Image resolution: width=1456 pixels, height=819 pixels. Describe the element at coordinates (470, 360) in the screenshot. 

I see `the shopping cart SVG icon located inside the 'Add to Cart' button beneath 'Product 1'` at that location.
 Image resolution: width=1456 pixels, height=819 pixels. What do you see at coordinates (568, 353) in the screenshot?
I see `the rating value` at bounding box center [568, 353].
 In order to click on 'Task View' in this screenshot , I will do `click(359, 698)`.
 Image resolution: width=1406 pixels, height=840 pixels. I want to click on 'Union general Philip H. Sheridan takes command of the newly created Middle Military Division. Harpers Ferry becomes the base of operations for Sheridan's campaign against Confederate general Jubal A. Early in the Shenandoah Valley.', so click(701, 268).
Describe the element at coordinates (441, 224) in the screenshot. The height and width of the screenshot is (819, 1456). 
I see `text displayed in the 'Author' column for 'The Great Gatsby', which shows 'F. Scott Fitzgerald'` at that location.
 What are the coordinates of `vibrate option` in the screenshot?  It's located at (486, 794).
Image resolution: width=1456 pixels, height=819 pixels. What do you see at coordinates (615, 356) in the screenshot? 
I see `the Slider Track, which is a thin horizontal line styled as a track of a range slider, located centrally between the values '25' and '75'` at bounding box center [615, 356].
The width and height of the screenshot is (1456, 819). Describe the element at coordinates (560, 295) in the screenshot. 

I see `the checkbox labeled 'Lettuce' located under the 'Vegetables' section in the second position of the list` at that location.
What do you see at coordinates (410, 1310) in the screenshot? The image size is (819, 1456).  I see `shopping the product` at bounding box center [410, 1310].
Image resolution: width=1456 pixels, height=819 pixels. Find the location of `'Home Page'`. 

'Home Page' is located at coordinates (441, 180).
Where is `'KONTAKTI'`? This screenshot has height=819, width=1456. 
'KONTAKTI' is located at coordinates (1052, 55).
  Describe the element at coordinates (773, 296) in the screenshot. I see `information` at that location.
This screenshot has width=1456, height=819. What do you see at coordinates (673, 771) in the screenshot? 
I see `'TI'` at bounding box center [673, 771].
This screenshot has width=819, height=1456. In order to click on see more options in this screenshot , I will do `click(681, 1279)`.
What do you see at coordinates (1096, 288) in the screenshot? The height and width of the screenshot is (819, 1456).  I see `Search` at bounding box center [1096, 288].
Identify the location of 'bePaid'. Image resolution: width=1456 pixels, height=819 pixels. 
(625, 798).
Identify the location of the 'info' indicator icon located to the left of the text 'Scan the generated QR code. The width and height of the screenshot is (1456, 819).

____________________

Reproduce every item above verbatim, keeping each line unchanged.

ANSWER FOR THIS EXERCISE:
Image resolution: width=1456 pixels, height=819 pixels. Describe the element at coordinates (470, 360) in the screenshot. 

I see `the shopping cart SVG icon located inside the 'Add to Cart' button beneath 'Product 1'` at that location.
 Image resolution: width=1456 pixels, height=819 pixels. What do you see at coordinates (568, 353) in the screenshot?
I see `the rating value` at bounding box center [568, 353].
 In order to click on 'Task View' in this screenshot , I will do `click(359, 698)`.
 Image resolution: width=1406 pixels, height=840 pixels. I want to click on 'Union general Philip H. Sheridan takes command of the newly created Middle Military Division. Harpers Ferry becomes the base of operations for Sheridan's campaign against Confederate general Jubal A. Early in the Shenandoah Valley.', so click(701, 268).
Describe the element at coordinates (441, 224) in the screenshot. The height and width of the screenshot is (819, 1456). 
I see `text displayed in the 'Author' column for 'The Great Gatsby', which shows 'F. Scott Fitzgerald'` at that location.
 What are the coordinates of `vibrate option` in the screenshot?  It's located at (486, 794).
Image resolution: width=1456 pixels, height=819 pixels. What do you see at coordinates (615, 356) in the screenshot? 
I see `the Slider Track, which is a thin horizontal line styled as a track of a range slider, located centrally between the values '25' and '75'` at bounding box center [615, 356].
The width and height of the screenshot is (1456, 819). Describe the element at coordinates (560, 295) in the screenshot. 

I see `the checkbox labeled 'Lettuce' located under the 'Vegetables' section in the second position of the list` at that location.
What do you see at coordinates (410, 1310) in the screenshot? The image size is (819, 1456).  I see `shopping the product` at bounding box center [410, 1310].
Image resolution: width=1456 pixels, height=819 pixels. Find the location of `'Home Page'`. 

'Home Page' is located at coordinates (441, 180).
Where is `'KONTAKTI'`? This screenshot has height=819, width=1456. 
'KONTAKTI' is located at coordinates (1052, 55).
  Describe the element at coordinates (773, 296) in the screenshot. I see `information` at that location.
This screenshot has width=1456, height=819. What do you see at coordinates (673, 771) in the screenshot? 
I see `'TI'` at bounding box center [673, 771].
This screenshot has width=819, height=1456. In order to click on see more options in this screenshot , I will do `click(681, 1279)`.
What do you see at coordinates (1096, 288) in the screenshot? The height and width of the screenshot is (819, 1456).  I see `Search` at bounding box center [1096, 288].
Identify the location of 'bePaid'. Image resolution: width=1456 pixels, height=819 pixels. 
(625, 798).
Identify the location of the 'info' indicator icon located to the left of the text 'Scan the generated QR code. The width and height of the screenshot is (1456, 819).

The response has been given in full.